* Exercise directions *
Could you filter the data below down to the lines that hold the word "computer"?

Items from a dataset:
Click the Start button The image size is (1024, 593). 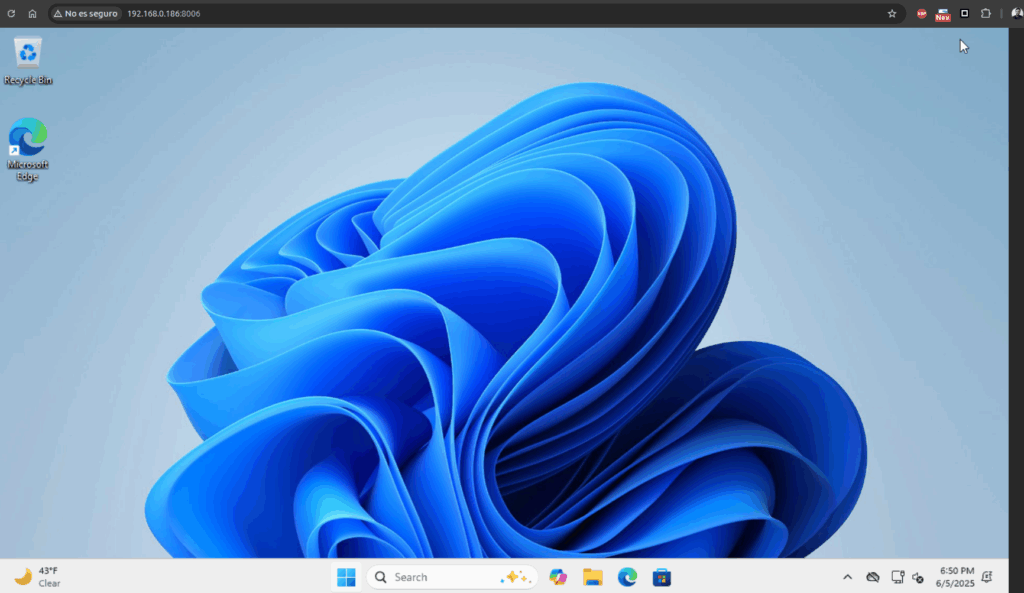[x=346, y=577]
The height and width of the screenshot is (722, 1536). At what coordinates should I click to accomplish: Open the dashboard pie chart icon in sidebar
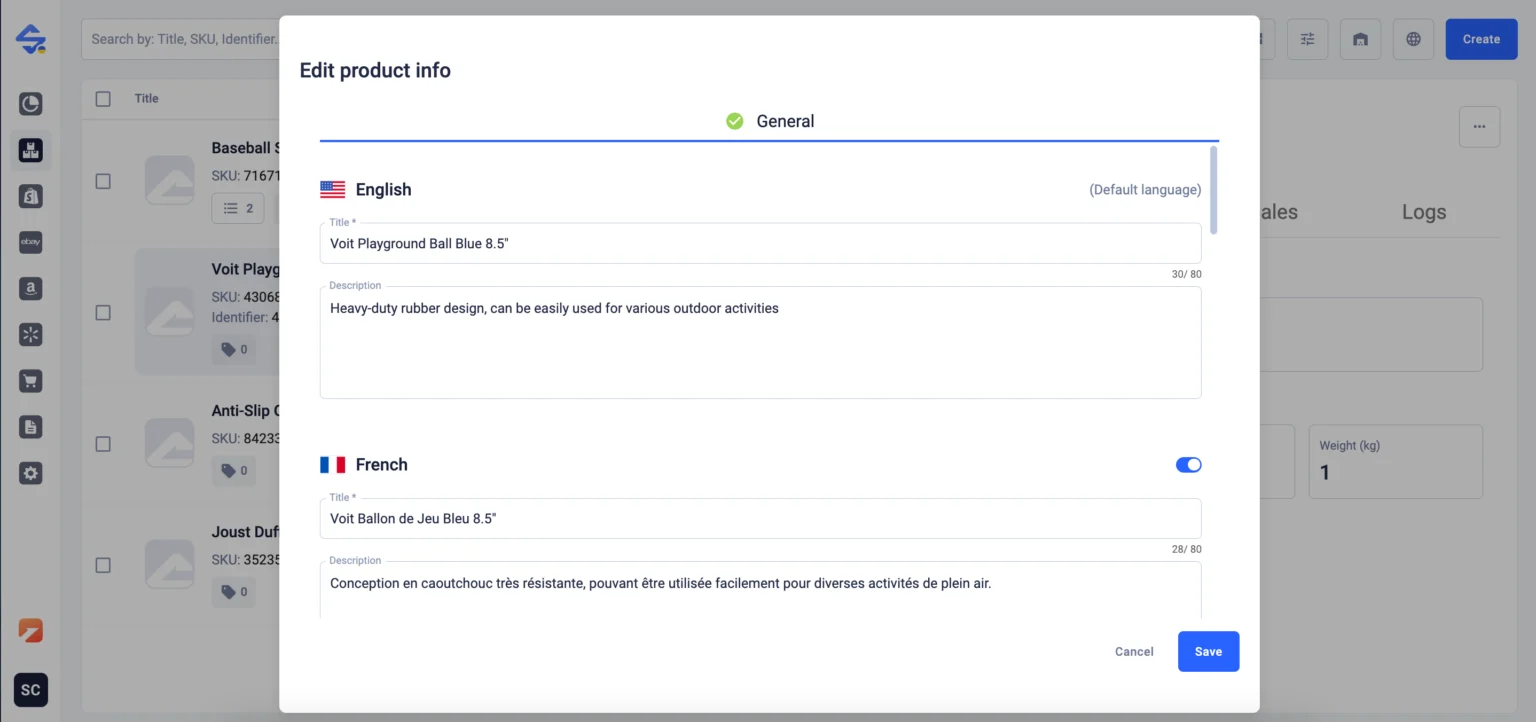point(31,103)
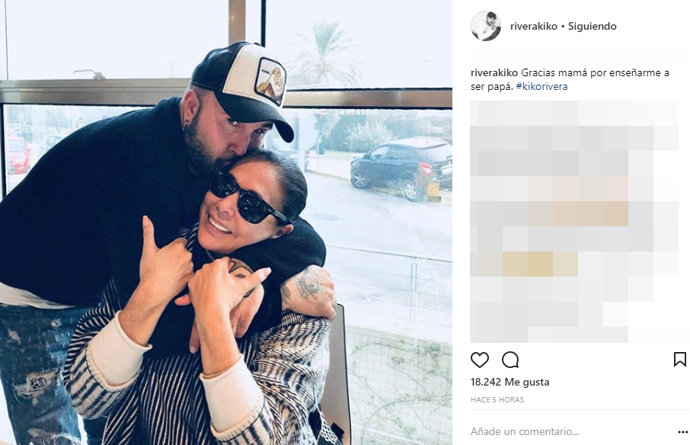Click the black car in the photo
The image size is (690, 445).
[x=401, y=168]
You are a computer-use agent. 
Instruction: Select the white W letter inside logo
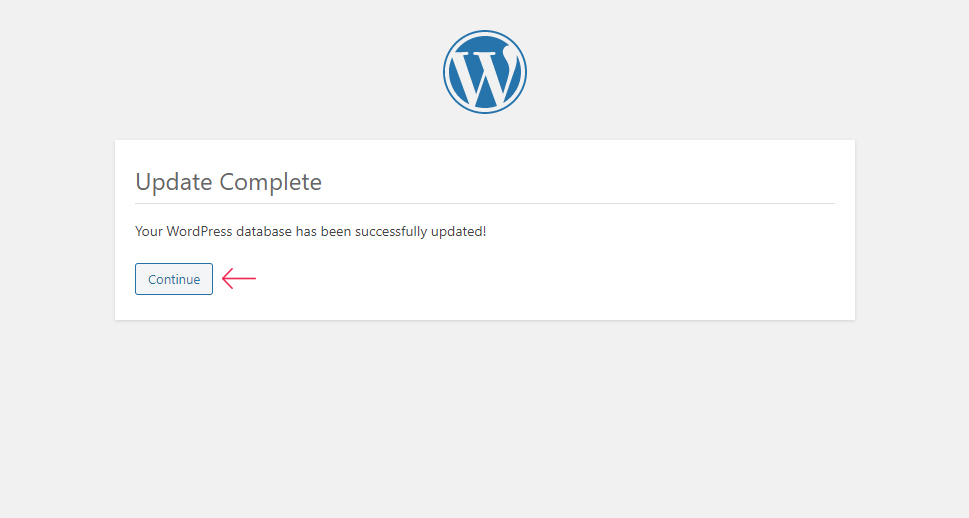click(486, 77)
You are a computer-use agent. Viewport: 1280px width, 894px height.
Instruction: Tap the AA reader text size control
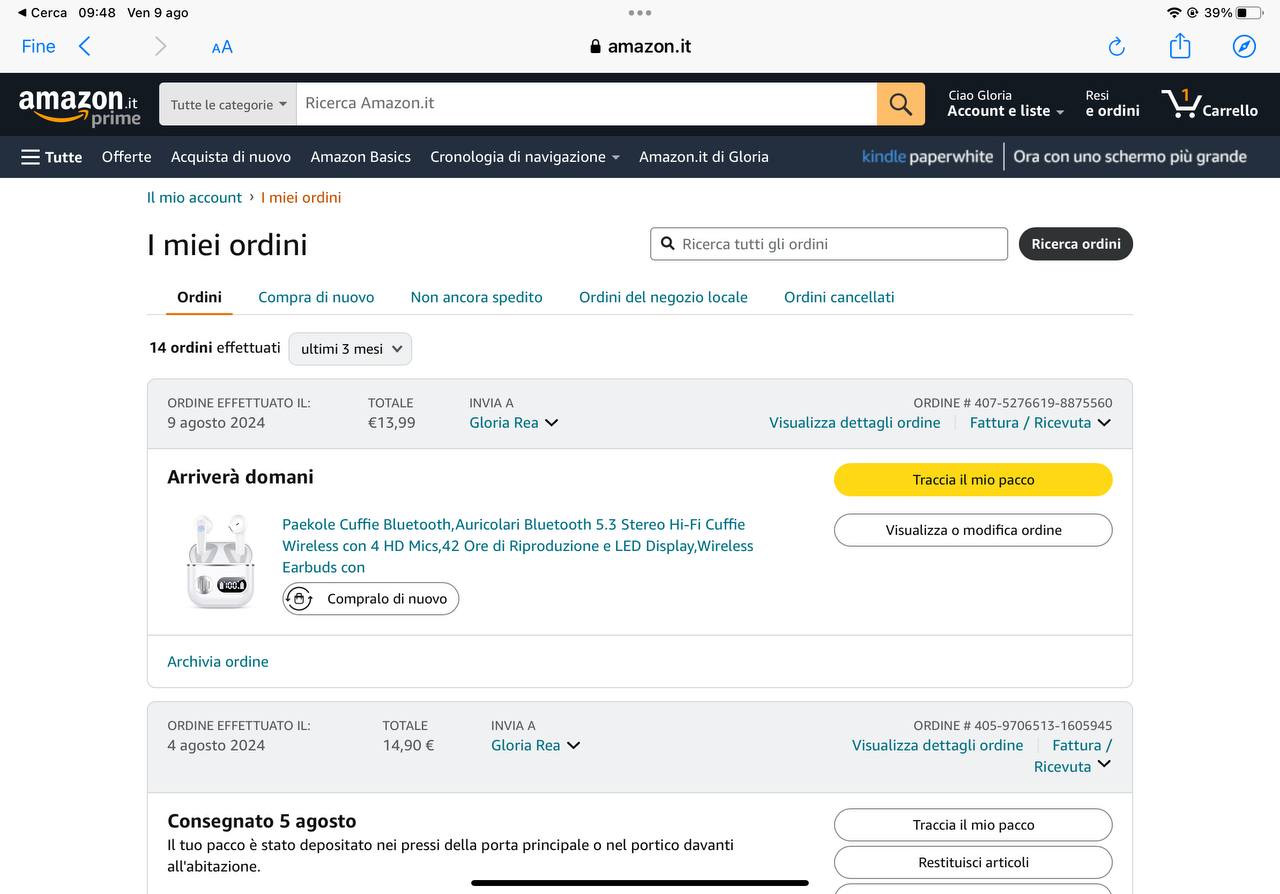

* Answer to the problem *
You are a computer-use agent. 
You are a computer-use agent. Viewport: 1280px width, 894px height.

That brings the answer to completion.